Tresko laughed as if Harry had told him a joke. And Harry, who had no desire to spend any longer

than necessary in the bedsit, got straight to the point.

‘So why is poker just about being able to see when your opponent is lying?’

Tresko didn’t seem to mind skipping the social niceties.

‘People think poker’s about statistics, odds and probability. But if you play at the highest level all

the players know the odds off by heart, so that’s not where the battle takes place. What separates the

best from the rest is their ability to read others. Before I went to Vegas I knew I was going to be up

against the best. And I could see the best playing on the Gamblers’ Channel which I received on

satellite TV. I recorded it and studied every single one of the guys when they were bluffing. Ran it

in slow motion, logged what went on in their faces down to the tiniest detail, what they said and did,

every repeated action. And after I’d worked at it for long enough there was always something, some

recurrent mannerism. One scratched his right nostril; another stroked the back of the cards. Leaving

Norway, I was sure I was going to win. Sadly it turned out I had even more telltale tics.’

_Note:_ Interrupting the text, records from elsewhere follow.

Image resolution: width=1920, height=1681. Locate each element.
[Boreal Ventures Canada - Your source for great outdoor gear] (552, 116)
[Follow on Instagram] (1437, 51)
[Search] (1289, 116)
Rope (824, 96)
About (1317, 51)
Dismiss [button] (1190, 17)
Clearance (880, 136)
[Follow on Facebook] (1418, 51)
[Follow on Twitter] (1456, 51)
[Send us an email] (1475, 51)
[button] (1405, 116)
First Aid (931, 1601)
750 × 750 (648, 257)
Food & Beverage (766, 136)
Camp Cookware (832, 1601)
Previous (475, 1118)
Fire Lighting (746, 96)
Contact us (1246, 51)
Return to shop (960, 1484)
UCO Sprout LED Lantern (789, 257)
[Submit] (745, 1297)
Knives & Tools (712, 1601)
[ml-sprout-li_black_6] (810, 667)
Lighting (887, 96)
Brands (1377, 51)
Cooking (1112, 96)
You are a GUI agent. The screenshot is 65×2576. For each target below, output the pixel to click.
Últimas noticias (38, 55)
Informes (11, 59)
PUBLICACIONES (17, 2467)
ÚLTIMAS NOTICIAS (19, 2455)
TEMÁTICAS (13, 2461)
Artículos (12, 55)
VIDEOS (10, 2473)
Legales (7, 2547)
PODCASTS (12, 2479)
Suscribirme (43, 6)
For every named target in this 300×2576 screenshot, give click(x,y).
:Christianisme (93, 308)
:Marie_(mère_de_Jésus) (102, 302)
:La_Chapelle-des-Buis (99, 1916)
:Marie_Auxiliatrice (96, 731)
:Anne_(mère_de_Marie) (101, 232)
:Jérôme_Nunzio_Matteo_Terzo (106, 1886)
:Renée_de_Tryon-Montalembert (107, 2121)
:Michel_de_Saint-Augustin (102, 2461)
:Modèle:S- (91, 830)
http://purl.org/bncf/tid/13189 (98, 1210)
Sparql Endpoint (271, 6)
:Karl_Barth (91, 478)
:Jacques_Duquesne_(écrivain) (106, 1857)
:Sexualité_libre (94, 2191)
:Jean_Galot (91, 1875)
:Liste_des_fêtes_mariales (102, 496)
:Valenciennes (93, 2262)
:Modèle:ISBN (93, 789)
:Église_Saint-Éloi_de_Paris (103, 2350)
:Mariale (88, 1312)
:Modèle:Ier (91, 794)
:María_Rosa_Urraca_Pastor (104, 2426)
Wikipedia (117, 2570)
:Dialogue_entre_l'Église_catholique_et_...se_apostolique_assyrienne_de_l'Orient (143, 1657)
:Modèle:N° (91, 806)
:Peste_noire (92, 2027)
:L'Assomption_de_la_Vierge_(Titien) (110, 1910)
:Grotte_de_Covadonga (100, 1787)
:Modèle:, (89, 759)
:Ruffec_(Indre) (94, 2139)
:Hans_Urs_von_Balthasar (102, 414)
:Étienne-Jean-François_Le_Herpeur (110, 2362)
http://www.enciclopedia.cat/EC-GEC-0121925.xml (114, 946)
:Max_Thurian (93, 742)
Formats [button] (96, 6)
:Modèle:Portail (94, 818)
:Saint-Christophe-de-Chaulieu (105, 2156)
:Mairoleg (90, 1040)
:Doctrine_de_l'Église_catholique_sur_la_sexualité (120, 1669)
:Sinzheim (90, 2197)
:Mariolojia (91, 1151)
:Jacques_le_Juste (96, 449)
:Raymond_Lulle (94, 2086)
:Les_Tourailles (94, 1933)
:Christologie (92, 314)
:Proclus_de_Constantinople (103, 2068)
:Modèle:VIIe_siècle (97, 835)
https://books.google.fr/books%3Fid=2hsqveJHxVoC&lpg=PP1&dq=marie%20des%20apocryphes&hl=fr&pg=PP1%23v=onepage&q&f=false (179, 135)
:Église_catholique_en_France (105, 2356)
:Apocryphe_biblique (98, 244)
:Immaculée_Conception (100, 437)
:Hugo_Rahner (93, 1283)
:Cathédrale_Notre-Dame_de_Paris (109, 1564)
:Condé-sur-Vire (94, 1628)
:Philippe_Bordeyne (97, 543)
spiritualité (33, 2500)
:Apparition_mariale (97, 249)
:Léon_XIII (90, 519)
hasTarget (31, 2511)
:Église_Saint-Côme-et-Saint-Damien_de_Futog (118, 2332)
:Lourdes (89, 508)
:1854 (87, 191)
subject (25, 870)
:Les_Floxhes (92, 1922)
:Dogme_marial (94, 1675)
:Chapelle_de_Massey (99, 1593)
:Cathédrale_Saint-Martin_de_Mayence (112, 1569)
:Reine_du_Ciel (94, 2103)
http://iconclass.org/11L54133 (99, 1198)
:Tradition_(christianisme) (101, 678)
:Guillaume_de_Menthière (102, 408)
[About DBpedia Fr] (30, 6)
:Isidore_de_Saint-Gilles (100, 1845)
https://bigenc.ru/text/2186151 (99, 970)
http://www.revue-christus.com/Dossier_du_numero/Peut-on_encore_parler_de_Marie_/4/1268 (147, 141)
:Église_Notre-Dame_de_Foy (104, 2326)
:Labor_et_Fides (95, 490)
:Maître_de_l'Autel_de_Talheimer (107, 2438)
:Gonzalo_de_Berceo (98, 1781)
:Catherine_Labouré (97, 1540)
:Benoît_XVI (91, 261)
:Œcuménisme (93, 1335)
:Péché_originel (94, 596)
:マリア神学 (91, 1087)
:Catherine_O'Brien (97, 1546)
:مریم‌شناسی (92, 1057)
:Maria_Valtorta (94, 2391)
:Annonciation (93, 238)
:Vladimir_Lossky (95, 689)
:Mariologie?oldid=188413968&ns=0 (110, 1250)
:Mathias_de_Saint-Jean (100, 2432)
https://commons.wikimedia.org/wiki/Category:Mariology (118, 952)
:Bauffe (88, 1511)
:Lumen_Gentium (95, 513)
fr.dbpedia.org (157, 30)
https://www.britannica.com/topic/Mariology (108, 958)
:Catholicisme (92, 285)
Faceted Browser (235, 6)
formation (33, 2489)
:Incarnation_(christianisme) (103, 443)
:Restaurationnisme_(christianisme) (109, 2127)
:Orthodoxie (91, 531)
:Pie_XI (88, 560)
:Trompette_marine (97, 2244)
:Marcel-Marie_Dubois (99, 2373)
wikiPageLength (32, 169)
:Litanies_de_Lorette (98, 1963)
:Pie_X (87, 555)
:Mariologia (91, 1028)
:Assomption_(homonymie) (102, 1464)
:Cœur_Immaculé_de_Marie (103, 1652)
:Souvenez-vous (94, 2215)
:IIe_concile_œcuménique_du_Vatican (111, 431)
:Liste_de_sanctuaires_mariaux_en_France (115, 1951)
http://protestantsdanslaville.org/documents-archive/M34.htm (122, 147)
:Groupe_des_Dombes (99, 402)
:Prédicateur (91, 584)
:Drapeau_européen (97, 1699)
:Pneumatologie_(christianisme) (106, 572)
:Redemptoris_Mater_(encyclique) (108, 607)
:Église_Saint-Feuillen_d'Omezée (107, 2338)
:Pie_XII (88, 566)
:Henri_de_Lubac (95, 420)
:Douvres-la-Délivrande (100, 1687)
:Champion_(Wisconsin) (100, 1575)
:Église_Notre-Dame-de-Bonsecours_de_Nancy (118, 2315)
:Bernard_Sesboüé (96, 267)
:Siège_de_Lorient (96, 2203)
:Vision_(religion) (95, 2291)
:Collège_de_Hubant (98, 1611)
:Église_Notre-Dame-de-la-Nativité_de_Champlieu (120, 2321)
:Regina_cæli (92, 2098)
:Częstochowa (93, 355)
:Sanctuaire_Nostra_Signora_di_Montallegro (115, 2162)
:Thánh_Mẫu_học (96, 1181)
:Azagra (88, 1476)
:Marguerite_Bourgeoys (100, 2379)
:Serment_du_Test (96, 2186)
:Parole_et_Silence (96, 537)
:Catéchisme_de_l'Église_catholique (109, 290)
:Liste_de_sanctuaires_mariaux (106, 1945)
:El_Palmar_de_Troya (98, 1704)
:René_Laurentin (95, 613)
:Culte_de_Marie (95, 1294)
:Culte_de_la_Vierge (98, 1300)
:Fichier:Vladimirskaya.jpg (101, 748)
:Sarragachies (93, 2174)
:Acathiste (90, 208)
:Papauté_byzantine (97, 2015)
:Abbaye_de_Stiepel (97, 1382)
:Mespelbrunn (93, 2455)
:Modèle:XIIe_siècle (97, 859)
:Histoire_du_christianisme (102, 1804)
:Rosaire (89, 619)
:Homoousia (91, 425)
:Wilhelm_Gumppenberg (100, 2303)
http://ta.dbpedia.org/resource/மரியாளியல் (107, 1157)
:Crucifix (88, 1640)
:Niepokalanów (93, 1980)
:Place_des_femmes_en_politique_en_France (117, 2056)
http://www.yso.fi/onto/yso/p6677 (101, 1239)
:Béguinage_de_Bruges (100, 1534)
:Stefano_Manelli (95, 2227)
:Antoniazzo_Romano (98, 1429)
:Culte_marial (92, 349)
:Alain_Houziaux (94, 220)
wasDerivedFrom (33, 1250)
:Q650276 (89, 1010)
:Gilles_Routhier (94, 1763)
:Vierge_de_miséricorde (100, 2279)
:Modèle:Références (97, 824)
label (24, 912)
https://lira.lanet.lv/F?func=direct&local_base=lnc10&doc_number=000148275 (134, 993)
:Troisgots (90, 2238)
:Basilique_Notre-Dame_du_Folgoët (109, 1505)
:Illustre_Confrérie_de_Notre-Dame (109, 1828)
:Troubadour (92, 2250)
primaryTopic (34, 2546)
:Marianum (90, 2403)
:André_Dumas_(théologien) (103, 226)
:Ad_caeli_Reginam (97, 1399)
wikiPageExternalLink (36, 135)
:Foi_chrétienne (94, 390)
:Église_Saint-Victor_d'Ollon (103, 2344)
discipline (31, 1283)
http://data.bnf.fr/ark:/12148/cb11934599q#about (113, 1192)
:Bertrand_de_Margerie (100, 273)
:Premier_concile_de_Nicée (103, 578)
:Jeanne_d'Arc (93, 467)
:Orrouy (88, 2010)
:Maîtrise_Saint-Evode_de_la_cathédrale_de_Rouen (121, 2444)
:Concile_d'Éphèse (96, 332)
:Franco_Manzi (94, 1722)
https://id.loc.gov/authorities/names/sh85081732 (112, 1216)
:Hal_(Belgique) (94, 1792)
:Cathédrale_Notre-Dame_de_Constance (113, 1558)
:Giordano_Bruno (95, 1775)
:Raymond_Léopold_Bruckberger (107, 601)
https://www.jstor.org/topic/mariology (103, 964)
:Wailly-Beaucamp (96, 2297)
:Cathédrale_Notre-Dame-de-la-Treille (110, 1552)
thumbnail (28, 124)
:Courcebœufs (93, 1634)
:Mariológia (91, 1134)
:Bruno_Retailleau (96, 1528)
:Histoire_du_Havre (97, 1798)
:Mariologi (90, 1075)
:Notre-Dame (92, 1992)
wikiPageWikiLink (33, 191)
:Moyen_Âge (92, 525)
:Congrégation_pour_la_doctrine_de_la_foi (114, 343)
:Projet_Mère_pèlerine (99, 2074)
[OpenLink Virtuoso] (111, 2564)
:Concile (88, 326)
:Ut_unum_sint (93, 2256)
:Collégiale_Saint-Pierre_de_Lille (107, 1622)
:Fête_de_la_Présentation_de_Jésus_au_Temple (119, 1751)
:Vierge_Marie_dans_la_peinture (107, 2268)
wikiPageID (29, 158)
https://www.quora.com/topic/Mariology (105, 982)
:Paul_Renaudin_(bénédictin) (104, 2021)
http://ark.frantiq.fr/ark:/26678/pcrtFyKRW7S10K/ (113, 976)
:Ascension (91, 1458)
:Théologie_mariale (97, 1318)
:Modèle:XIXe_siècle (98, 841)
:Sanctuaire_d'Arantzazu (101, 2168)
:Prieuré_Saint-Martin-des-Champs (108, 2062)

Tresko’s grim laughter sounded more like a kind of sobbing and caused his amorphous frame to

shake.

‘So if I bring a man in for questioning, you can see whether he’s lying or not?’

Tresko shook his head. ‘It’s not that simple. First of all, I need to have a recording. Second, I must

have seen the cards so that I know when he’s been bluffing. Then I can rewind and analyse what he

does differently. It’s like when you calibrate a lie detector, isn’t it? Before you run the test, you get

the guy to say something which is obviously true, such as his name. And then something which is

obviously a lie. And afterwards you read the printout so that you have points of reference.’

‘An obvious truth,’ Harry mumbled. ‘And an obvious lie. On a film clip.’